Variadic argument test framework #993

bbbales2 · 2018-08-20T09:36:31Z

Edit (@syclik): 4/24/2019. Reducing the issue to just reverse mode. We can create new issues for forward and mix later.

Description

The goal here is to make a nice, generic testing framework built with the new C++14 stuff. This would be used from within Google Test.

Generically goal would be to test consistency of prim/var function implementations with any number of inputs automatically. This would make development of the Math library easier.

What is meant by consistency in all these cases is that, for a given set of inputs,

values match (comparing prim and rev)
derivatives using reverse mode match finite difference or complex step results
error handling is match (comparing prim and rev)

Other requirements:

Provide useful error messages about where in the tests the failures happened. As far as Google test would be concerned, this would just be a single giant test. For it to be useful for identifying bugs, it'd need to be more verbose on output than just EXPECT_EQ failed or whatnot.

Design

A possible interface looks like:

// the function under test
auto test_function = [](auto x, auto y, auto z) { 
  return stan::math::foo(x, y, z);
};

// the testing functions
template <typename F, typename... Targs>
void test_reverse_mode(F f, const Targs&... args);

template <typename F, typename E, typename... Targs>
void test_reverse_mode_exception(F f, E e, const Targs&... args);

// usage
test_reverse_mode(test_function, 1.0, 2.0, 3.0);
test_reverse_mode_exception(test_function, std::domain_error, 1.0, 2.0, 3.0);

This will be able to handle std::vector<double> and std::vector<int> with this interface.

NB: I had originally wanted this interface, but I couldn't see a way to implement it. There might be, but I couldn't figure it out.

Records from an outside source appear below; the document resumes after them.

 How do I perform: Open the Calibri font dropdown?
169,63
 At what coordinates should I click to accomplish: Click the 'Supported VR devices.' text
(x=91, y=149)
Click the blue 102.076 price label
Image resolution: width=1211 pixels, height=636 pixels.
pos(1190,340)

test_reverse_mode<stan::math::foo>(1.0, 2.0, 3.0);

Implementation

Technical things to make this possible:

a function that takes in another function + a set of tuples. Call the passed in function with all combinations of arguments of the set of tuples (@bbbales2 has some code for this on branch feature/automatic-autodiff-testing)
a function that gives array-like access to parameter pack of other variables (so all the autodiff can be generic) (I have some code for this -- could use better)
functions for promoting double arguments to var as needed

Instead of computing Jacobians of multiple input/non-scalar output functions. I'm more interested in dotting outputs with random vectors and testing gradients in random directions a few times (so tests are always on scalars). It might be too early optimization, but I'm not fond of the idea of test complexity scaling with number of inputs/outputs and I think this'd be just as good.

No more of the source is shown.